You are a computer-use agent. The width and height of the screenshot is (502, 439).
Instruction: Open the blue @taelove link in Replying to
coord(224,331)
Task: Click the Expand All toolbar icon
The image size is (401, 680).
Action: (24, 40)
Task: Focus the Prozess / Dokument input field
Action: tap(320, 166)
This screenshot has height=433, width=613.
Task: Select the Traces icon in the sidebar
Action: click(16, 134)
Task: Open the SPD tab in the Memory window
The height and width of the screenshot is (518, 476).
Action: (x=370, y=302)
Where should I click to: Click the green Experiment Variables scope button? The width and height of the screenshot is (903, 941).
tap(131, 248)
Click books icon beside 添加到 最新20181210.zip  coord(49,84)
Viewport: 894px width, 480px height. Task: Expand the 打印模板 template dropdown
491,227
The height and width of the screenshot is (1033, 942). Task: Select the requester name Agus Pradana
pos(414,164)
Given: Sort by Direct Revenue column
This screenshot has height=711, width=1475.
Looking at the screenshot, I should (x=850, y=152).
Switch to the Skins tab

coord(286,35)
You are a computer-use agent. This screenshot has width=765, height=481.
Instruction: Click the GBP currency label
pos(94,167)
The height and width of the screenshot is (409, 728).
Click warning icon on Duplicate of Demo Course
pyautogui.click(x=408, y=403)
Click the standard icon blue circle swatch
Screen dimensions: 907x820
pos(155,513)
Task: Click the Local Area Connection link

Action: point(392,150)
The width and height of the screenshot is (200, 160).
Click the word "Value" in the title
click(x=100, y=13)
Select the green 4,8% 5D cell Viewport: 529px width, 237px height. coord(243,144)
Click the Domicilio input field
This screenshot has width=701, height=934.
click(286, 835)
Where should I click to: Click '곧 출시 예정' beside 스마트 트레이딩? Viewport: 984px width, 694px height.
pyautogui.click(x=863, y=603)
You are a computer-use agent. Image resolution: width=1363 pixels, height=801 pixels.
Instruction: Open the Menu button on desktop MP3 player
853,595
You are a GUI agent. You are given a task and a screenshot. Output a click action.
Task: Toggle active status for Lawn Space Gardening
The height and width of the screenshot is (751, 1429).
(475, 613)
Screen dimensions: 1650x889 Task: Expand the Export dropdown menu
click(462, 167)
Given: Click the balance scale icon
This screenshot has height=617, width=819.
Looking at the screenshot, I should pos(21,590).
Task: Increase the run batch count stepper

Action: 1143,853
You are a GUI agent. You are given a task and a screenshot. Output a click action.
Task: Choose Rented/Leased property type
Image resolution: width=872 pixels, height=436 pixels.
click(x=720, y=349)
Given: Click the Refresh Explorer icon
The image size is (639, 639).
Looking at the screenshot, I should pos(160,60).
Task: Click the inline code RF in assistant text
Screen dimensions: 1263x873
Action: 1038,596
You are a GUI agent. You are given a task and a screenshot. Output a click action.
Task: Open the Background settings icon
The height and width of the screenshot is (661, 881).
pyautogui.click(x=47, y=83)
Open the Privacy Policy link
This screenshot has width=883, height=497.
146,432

####

* Task prompt *
Rewrite all the items above, swapping each occurrence of "Instruction" for "Goal" and leaving everything else unchanged.

* Output of the task *
You are a computer-use agent. The width and height of the screenshot is (502, 439).
Goal: Open the blue @taelove link in Replying to
coord(224,331)
Task: Click the Expand All toolbar icon
The image size is (401, 680).
Action: (24, 40)
Task: Focus the Prozess / Dokument input field
Action: tap(320, 166)
This screenshot has height=433, width=613.
Task: Select the Traces icon in the sidebar
Action: click(16, 134)
Task: Open the SPD tab in the Memory window
The height and width of the screenshot is (518, 476).
Action: (x=370, y=302)
Where should I click to: Click the green Experiment Variables scope button? The width and height of the screenshot is (903, 941).
tap(131, 248)
Click books icon beside 添加到 最新20181210.zip  coord(49,84)
Viewport: 894px width, 480px height. Task: Expand the 打印模板 template dropdown
491,227
The height and width of the screenshot is (1033, 942). Task: Select the requester name Agus Pradana
pos(414,164)
Given: Sort by Direct Revenue column
This screenshot has height=711, width=1475.
Looking at the screenshot, I should (x=850, y=152).
Switch to the Skins tab

coord(286,35)
You are a computer-use agent. This screenshot has width=765, height=481.
Goal: Click the GBP currency label
pos(94,167)
The height and width of the screenshot is (409, 728).
Click warning icon on Duplicate of Demo Course
pyautogui.click(x=408, y=403)
Click the standard icon blue circle swatch
Screen dimensions: 907x820
pos(155,513)
Task: Click the Local Area Connection link

Action: point(392,150)
The width and height of the screenshot is (200, 160).
Click the word "Value" in the title
click(x=100, y=13)
Select the green 4,8% 5D cell Viewport: 529px width, 237px height. coord(243,144)
Click the Domicilio input field
This screenshot has width=701, height=934.
click(286, 835)
Where should I click to: Click '곧 출시 예정' beside 스마트 트레이딩? Viewport: 984px width, 694px height.
pyautogui.click(x=863, y=603)
You are a computer-use agent. Image resolution: width=1363 pixels, height=801 pixels.
Goal: Open the Menu button on desktop MP3 player
853,595
You are a GUI agent. You are given a task and a screenshot. Output a click action.
Task: Toggle active status for Lawn Space Gardening
The height and width of the screenshot is (751, 1429).
(475, 613)
Screen dimensions: 1650x889 Task: Expand the Export dropdown menu
click(462, 167)
Given: Click the balance scale icon
This screenshot has height=617, width=819.
Looking at the screenshot, I should pos(21,590).
Task: Increase the run batch count stepper

Action: 1143,853
You are a GUI agent. You are given a task and a screenshot. Output a click action.
Task: Choose Rented/Leased property type
Image resolution: width=872 pixels, height=436 pixels.
click(x=720, y=349)
Given: Click the Refresh Explorer icon
The image size is (639, 639).
Looking at the screenshot, I should pos(160,60).
Task: Click the inline code RF in assistant text
Screen dimensions: 1263x873
Action: 1038,596
You are a GUI agent. You are given a task and a screenshot. Output a click action.
Task: Open the Background settings icon
The height and width of the screenshot is (661, 881).
pyautogui.click(x=47, y=83)
Open the Privacy Policy link
This screenshot has width=883, height=497.
146,432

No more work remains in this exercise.